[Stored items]

▬▬▬

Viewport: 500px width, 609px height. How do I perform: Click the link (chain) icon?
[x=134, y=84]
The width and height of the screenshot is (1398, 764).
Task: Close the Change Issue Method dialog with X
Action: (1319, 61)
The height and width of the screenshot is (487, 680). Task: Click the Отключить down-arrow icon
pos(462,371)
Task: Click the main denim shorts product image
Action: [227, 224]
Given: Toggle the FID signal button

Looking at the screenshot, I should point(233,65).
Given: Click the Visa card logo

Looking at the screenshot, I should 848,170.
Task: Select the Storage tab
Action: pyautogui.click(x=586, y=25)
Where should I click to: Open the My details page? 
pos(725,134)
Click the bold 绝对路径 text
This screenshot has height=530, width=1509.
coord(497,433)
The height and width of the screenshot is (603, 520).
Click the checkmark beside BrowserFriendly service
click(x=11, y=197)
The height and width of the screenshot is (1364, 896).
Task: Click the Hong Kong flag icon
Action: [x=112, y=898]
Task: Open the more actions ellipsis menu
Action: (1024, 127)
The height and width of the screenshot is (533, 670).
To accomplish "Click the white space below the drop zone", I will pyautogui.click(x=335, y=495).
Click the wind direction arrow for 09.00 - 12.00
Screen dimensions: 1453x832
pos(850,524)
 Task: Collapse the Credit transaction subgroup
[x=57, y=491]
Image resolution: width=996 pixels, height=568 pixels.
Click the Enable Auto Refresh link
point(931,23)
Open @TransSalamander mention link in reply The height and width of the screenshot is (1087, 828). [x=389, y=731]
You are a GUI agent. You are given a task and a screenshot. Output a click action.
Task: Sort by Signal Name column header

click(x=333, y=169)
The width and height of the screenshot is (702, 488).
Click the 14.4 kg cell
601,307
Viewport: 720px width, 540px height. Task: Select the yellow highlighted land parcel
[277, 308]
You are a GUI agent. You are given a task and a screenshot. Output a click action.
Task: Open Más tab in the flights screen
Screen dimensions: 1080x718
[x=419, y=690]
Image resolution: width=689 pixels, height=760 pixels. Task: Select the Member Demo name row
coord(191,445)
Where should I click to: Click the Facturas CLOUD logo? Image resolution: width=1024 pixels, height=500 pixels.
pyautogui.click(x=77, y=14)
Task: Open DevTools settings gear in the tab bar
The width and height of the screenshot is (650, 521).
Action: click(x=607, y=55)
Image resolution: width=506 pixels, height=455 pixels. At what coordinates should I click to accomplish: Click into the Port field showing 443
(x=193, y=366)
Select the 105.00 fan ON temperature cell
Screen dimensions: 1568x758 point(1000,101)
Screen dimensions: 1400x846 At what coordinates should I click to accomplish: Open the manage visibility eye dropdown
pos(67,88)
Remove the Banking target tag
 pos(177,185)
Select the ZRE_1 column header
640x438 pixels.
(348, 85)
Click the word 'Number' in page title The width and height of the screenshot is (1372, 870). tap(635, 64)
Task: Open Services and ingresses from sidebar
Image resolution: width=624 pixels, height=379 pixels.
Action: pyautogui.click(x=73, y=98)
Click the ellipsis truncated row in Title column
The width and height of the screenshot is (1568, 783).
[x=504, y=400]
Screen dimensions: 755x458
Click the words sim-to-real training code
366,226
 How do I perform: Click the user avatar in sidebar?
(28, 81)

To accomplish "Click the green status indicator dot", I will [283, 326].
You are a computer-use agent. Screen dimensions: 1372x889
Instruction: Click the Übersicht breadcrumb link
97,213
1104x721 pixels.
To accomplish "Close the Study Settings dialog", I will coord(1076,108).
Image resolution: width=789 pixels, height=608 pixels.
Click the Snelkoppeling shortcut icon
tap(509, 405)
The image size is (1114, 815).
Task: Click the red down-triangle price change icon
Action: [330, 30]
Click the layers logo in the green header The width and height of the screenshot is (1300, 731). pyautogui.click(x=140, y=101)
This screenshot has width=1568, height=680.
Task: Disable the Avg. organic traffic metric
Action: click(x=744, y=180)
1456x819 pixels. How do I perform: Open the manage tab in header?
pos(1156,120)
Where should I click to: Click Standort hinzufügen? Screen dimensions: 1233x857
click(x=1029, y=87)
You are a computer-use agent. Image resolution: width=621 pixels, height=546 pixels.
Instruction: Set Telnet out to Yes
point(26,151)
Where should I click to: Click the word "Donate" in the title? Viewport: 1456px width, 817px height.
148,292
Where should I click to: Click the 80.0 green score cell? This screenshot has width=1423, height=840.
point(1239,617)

▬▬▬

* Prompt: When you reach the line containing "Click the word 'Number'" in the data above, start copying exactly, and stop after the line containing "Click the ellipsis".

* Task result:
Click the word 'Number' in page title The width and height of the screenshot is (1372, 870). tap(635, 64)
Task: Open Services and ingresses from sidebar
Image resolution: width=624 pixels, height=379 pixels.
Action: pyautogui.click(x=73, y=98)
Click the ellipsis truncated row in Title column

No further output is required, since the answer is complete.